(Stored items from a collection)
============

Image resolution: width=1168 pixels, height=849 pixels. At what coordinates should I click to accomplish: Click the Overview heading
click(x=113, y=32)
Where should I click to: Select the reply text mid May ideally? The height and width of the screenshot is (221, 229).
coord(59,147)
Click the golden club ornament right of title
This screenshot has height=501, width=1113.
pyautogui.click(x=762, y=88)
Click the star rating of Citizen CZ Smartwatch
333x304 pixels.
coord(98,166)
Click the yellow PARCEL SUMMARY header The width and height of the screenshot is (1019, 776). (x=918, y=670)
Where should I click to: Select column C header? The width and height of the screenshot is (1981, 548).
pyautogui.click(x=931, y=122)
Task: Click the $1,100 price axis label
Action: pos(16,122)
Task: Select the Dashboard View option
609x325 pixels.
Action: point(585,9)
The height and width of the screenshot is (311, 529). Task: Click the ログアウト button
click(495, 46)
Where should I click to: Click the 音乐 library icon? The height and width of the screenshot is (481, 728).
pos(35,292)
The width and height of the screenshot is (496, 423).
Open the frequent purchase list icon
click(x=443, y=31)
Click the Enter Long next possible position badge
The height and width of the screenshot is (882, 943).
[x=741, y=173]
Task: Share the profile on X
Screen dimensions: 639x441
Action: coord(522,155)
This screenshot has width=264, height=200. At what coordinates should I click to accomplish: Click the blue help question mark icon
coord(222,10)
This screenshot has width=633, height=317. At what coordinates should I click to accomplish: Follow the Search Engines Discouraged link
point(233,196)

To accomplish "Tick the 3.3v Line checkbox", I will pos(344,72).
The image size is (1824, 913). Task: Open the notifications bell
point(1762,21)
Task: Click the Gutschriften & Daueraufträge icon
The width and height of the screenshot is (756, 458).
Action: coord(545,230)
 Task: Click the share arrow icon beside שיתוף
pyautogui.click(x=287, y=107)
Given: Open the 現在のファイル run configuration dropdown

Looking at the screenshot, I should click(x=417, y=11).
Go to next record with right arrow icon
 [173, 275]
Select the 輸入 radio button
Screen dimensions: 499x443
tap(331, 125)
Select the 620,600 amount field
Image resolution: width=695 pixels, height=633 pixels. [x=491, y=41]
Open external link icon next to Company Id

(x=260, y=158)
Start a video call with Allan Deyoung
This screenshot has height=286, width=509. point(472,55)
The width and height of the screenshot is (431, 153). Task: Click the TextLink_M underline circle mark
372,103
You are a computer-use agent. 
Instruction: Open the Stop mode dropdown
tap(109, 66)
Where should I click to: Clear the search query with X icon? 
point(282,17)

============

Problem to solve: Copy the data word for word.

Solution to this problem:
Image resolution: width=1168 pixels, height=849 pixels. At what coordinates should I click to accomplish: Click the Overview heading
click(x=113, y=32)
Where should I click to: Select the reply text mid May ideally? The height and width of the screenshot is (221, 229).
coord(59,147)
Click the golden club ornament right of title
This screenshot has height=501, width=1113.
pyautogui.click(x=762, y=88)
Click the star rating of Citizen CZ Smartwatch
333x304 pixels.
coord(98,166)
Click the yellow PARCEL SUMMARY header The width and height of the screenshot is (1019, 776). (x=918, y=670)
Where should I click to: Select column C header? The width and height of the screenshot is (1981, 548).
pyautogui.click(x=931, y=122)
Task: Click the $1,100 price axis label
Action: pos(16,122)
Task: Select the Dashboard View option
609x325 pixels.
Action: point(585,9)
The height and width of the screenshot is (311, 529). Task: Click the ログアウト button
click(495, 46)
Where should I click to: Click the 音乐 library icon? The height and width of the screenshot is (481, 728).
pos(35,292)
The width and height of the screenshot is (496, 423).
Open the frequent purchase list icon
click(x=443, y=31)
Click the Enter Long next possible position badge
The height and width of the screenshot is (882, 943).
[x=741, y=173]
Task: Share the profile on X
Screen dimensions: 639x441
Action: coord(522,155)
This screenshot has width=264, height=200. At what coordinates should I click to accomplish: Click the blue help question mark icon
coord(222,10)
This screenshot has width=633, height=317. At what coordinates should I click to accomplish: Follow the Search Engines Discouraged link
point(233,196)

To accomplish "Tick the 3.3v Line checkbox", I will pos(344,72).
The image size is (1824, 913). Task: Open the notifications bell
point(1762,21)
Task: Click the Gutschriften & Daueraufträge icon
The width and height of the screenshot is (756, 458).
Action: coord(545,230)
 Task: Click the share arrow icon beside שיתוף
pyautogui.click(x=287, y=107)
Given: Open the 現在のファイル run configuration dropdown

Looking at the screenshot, I should click(x=417, y=11).
Go to next record with right arrow icon
 [173, 275]
Select the 輸入 radio button
Screen dimensions: 499x443
tap(331, 125)
Select the 620,600 amount field
Image resolution: width=695 pixels, height=633 pixels. [x=491, y=41]
Open external link icon next to Company Id

(x=260, y=158)
Start a video call with Allan Deyoung
This screenshot has height=286, width=509. point(472,55)
The width and height of the screenshot is (431, 153). Task: Click the TextLink_M underline circle mark
372,103
You are a computer-use agent. 
Instruction: Open the Stop mode dropdown
tap(109, 66)
Where should I click to: Clear the search query with X icon? 
point(282,17)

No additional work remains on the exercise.